◆ **GOAL OF THE EXERCISE**: Each record must be printed again exactly as given.

=====

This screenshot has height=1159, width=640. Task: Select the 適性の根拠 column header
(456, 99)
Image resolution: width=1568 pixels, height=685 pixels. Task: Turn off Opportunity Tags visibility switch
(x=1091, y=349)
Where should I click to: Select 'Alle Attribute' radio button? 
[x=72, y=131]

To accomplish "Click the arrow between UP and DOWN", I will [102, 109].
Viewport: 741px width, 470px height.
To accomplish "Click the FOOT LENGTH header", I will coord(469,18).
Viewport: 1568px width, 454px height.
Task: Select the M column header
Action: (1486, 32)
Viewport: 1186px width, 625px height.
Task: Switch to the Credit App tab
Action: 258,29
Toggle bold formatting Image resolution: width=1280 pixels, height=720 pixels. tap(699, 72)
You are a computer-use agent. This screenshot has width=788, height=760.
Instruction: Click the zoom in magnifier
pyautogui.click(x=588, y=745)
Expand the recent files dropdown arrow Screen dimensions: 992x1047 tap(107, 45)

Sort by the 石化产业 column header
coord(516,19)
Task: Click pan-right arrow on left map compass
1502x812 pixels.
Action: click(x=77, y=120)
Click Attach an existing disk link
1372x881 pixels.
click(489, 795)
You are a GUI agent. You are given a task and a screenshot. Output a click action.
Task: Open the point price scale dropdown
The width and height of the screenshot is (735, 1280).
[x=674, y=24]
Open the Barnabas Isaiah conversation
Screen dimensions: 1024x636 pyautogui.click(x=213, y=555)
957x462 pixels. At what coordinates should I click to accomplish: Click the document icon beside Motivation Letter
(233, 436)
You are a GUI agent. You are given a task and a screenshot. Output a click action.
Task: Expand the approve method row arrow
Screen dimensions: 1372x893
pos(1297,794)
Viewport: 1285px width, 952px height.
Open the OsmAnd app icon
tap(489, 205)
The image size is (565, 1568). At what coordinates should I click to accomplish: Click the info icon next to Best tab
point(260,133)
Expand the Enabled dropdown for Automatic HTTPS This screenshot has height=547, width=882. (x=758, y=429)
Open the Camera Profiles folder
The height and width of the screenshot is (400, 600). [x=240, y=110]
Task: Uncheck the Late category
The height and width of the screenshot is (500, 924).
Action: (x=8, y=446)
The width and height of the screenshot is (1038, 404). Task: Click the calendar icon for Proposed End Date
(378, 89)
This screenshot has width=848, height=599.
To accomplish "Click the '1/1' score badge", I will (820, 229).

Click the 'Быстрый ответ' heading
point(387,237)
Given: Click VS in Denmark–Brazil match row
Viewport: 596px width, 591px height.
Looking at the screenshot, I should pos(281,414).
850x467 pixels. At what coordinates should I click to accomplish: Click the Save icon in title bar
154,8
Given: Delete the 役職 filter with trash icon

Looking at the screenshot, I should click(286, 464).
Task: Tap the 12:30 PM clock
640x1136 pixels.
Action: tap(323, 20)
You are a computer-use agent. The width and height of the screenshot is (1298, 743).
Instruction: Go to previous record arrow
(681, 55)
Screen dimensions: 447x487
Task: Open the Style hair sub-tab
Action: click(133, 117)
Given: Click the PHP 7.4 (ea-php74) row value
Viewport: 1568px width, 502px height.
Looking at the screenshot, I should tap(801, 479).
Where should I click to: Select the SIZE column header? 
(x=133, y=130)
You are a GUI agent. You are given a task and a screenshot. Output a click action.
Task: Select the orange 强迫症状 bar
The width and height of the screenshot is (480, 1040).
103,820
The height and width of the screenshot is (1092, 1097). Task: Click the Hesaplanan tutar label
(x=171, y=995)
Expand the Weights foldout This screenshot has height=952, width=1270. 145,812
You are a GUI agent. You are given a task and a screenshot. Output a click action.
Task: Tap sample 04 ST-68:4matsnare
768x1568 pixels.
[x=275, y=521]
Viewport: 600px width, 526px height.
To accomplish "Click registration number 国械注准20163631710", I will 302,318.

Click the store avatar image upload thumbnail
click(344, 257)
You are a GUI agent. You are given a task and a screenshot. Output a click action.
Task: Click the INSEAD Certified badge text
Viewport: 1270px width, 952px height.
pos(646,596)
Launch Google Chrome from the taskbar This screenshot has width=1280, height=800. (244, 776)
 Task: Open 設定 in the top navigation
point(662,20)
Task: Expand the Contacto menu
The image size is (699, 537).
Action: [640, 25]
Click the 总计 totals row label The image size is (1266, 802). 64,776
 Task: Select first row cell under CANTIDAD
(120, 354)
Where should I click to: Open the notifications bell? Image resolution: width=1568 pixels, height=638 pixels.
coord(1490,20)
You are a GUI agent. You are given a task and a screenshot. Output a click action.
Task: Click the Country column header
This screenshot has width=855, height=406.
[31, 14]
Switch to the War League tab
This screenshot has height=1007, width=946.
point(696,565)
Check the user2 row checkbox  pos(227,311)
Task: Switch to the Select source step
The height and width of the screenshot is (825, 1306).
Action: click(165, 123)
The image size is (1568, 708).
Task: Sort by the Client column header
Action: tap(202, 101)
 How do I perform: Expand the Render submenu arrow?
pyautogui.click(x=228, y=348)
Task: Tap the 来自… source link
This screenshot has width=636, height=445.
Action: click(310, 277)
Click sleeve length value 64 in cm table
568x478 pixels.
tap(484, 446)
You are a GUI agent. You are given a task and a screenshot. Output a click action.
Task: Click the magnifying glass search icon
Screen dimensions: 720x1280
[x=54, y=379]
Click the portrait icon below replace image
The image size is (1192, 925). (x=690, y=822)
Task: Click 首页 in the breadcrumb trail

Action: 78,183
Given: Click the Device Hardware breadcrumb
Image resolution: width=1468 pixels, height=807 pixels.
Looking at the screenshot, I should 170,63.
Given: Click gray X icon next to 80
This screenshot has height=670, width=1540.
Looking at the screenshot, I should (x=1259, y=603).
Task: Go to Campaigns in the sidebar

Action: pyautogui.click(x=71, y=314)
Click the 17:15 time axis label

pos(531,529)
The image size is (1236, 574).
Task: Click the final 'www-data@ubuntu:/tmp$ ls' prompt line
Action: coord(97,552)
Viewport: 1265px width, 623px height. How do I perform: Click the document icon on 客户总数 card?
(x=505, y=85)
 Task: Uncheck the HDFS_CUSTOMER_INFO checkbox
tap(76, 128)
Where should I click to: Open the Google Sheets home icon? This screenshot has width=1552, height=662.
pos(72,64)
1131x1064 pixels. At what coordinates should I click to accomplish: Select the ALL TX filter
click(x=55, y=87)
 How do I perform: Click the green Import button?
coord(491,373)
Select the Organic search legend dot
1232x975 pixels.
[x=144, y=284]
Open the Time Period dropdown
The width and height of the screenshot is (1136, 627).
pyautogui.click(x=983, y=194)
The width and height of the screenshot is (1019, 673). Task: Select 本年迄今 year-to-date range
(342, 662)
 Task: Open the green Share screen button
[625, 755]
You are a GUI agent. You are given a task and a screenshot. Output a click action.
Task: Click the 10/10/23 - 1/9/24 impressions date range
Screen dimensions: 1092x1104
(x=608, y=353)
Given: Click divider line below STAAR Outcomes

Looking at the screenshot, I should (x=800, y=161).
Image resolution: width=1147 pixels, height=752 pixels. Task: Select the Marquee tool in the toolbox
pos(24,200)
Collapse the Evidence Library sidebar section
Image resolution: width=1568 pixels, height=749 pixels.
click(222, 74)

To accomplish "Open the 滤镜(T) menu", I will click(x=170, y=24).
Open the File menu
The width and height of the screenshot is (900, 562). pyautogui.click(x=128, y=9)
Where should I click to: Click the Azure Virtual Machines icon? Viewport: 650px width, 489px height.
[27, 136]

=====

◆ **RESULT**:
This screenshot has height=1159, width=640. Task: Select the 適性の根拠 column header
(456, 99)
Image resolution: width=1568 pixels, height=685 pixels. Task: Turn off Opportunity Tags visibility switch
(x=1091, y=349)
Where should I click to: Select 'Alle Attribute' radio button? 
[x=72, y=131]

To accomplish "Click the arrow between UP and DOWN", I will [102, 109].
Viewport: 741px width, 470px height.
To accomplish "Click the FOOT LENGTH header", I will coord(469,18).
Viewport: 1568px width, 454px height.
Task: Select the M column header
Action: (1486, 32)
Viewport: 1186px width, 625px height.
Task: Switch to the Credit App tab
Action: 258,29
Toggle bold formatting Image resolution: width=1280 pixels, height=720 pixels. tap(699, 72)
You are a computer-use agent. This screenshot has width=788, height=760.
Instruction: Click the zoom in magnifier
pyautogui.click(x=588, y=745)
Expand the recent files dropdown arrow Screen dimensions: 992x1047 tap(107, 45)

Sort by the 石化产业 column header
coord(516,19)
Task: Click pan-right arrow on left map compass
1502x812 pixels.
Action: click(x=77, y=120)
Click Attach an existing disk link
1372x881 pixels.
click(489, 795)
You are a GUI agent. You are given a task and a screenshot. Output a click action.
Task: Open the point price scale dropdown
The width and height of the screenshot is (735, 1280).
[x=674, y=24]
Open the Barnabas Isaiah conversation
Screen dimensions: 1024x636 pyautogui.click(x=213, y=555)
957x462 pixels. At what coordinates should I click to accomplish: Click the document icon beside Motivation Letter
(233, 436)
You are a GUI agent. You are given a task and a screenshot. Output a click action.
Task: Expand the approve method row arrow
Screen dimensions: 1372x893
pos(1297,794)
Viewport: 1285px width, 952px height.
Open the OsmAnd app icon
tap(489, 205)
The image size is (565, 1568). At what coordinates should I click to accomplish: Click the info icon next to Best tab
point(260,133)
Expand the Enabled dropdown for Automatic HTTPS This screenshot has height=547, width=882. (x=758, y=429)
Open the Camera Profiles folder
The height and width of the screenshot is (400, 600). [x=240, y=110]
Task: Uncheck the Late category
The height and width of the screenshot is (500, 924).
Action: (x=8, y=446)
The width and height of the screenshot is (1038, 404). Task: Click the calendar icon for Proposed End Date
(378, 89)
This screenshot has width=848, height=599.
To accomplish "Click the '1/1' score badge", I will (820, 229).

Click the 'Быстрый ответ' heading
point(387,237)
Given: Click VS in Denmark–Brazil match row
Viewport: 596px width, 591px height.
Looking at the screenshot, I should pos(281,414).
850x467 pixels. At what coordinates should I click to accomplish: Click the Save icon in title bar
154,8
Given: Delete the 役職 filter with trash icon

Looking at the screenshot, I should click(286, 464).
Task: Tap the 12:30 PM clock
640x1136 pixels.
Action: tap(323, 20)
You are a computer-use agent. The width and height of the screenshot is (1298, 743).
Instruction: Go to previous record arrow
(681, 55)
Screen dimensions: 447x487
Task: Open the Style hair sub-tab
Action: click(133, 117)
Given: Click the PHP 7.4 (ea-php74) row value
Viewport: 1568px width, 502px height.
Looking at the screenshot, I should tap(801, 479).
Where should I click to: Select the SIZE column header? 
(x=133, y=130)
You are a GUI agent. You are given a task and a screenshot. Output a click action.
Task: Select the orange 强迫症状 bar
The width and height of the screenshot is (480, 1040).
103,820
The height and width of the screenshot is (1092, 1097). Task: Click the Hesaplanan tutar label
(x=171, y=995)
Expand the Weights foldout This screenshot has height=952, width=1270. 145,812
You are a GUI agent. You are given a task and a screenshot. Output a click action.
Task: Tap sample 04 ST-68:4matsnare
768x1568 pixels.
[x=275, y=521]
Viewport: 600px width, 526px height.
To accomplish "Click registration number 国械注准20163631710", I will 302,318.

Click the store avatar image upload thumbnail
click(344, 257)
You are a GUI agent. You are given a task and a screenshot. Output a click action.
Task: Click the INSEAD Certified badge text
Viewport: 1270px width, 952px height.
pos(646,596)
Launch Google Chrome from the taskbar This screenshot has width=1280, height=800. (244, 776)
 Task: Open 設定 in the top navigation
point(662,20)
Task: Expand the Contacto menu
The image size is (699, 537).
Action: [640, 25]
Click the 总计 totals row label The image size is (1266, 802). 64,776
 Task: Select first row cell under CANTIDAD
(120, 354)
Where should I click to: Open the notifications bell? Image resolution: width=1568 pixels, height=638 pixels.
coord(1490,20)
You are a GUI agent. You are given a task and a screenshot. Output a click action.
Task: Click the Country column header
This screenshot has width=855, height=406.
[31, 14]
Switch to the War League tab
This screenshot has height=1007, width=946.
point(696,565)
Check the user2 row checkbox  pos(227,311)
Task: Switch to the Select source step
The height and width of the screenshot is (825, 1306).
Action: click(165, 123)
The image size is (1568, 708).
Task: Sort by the Client column header
Action: tap(202, 101)
 How do I perform: Expand the Render submenu arrow?
pyautogui.click(x=228, y=348)
Task: Tap the 来自… source link
This screenshot has width=636, height=445.
Action: click(310, 277)
Click sleeve length value 64 in cm table
568x478 pixels.
tap(484, 446)
You are a GUI agent. You are given a task and a screenshot. Output a click action.
Task: Click the magnifying glass search icon
Screen dimensions: 720x1280
[x=54, y=379]
Click the portrait icon below replace image
The image size is (1192, 925). (x=690, y=822)
Task: Click 首页 in the breadcrumb trail

Action: 78,183
Given: Click the Device Hardware breadcrumb
Image resolution: width=1468 pixels, height=807 pixels.
Looking at the screenshot, I should 170,63.
Given: Click gray X icon next to 80
This screenshot has height=670, width=1540.
Looking at the screenshot, I should (x=1259, y=603).
Task: Go to Campaigns in the sidebar

Action: pyautogui.click(x=71, y=314)
Click the 17:15 time axis label

pos(531,529)
The image size is (1236, 574).
Task: Click the final 'www-data@ubuntu:/tmp$ ls' prompt line
Action: coord(97,552)
Viewport: 1265px width, 623px height. How do I perform: Click the document icon on 客户总数 card?
(x=505, y=85)
 Task: Uncheck the HDFS_CUSTOMER_INFO checkbox
tap(76, 128)
Where should I click to: Open the Google Sheets home icon? This screenshot has width=1552, height=662.
pos(72,64)
1131x1064 pixels. At what coordinates should I click to accomplish: Select the ALL TX filter
click(x=55, y=87)
 How do I perform: Click the green Import button?
coord(491,373)
Select the Organic search legend dot
1232x975 pixels.
[x=144, y=284]
Open the Time Period dropdown
The width and height of the screenshot is (1136, 627).
pyautogui.click(x=983, y=194)
The width and height of the screenshot is (1019, 673). Task: Select 本年迄今 year-to-date range
(342, 662)
 Task: Open the green Share screen button
[625, 755]
You are a GUI agent. You are given a task and a screenshot. Output a click action.
Task: Click the 10/10/23 - 1/9/24 impressions date range
Screen dimensions: 1092x1104
(x=608, y=353)
Given: Click divider line below STAAR Outcomes

Looking at the screenshot, I should (x=800, y=161).
Image resolution: width=1147 pixels, height=752 pixels. Task: Select the Marquee tool in the toolbox
pos(24,200)
Collapse the Evidence Library sidebar section
Image resolution: width=1568 pixels, height=749 pixels.
click(222, 74)

To accomplish "Open the 滤镜(T) menu", I will click(x=170, y=24).
Open the File menu
The width and height of the screenshot is (900, 562). pyautogui.click(x=128, y=9)
Where should I click to: Click the Azure Virtual Machines icon? Viewport: 650px width, 489px height.
[27, 136]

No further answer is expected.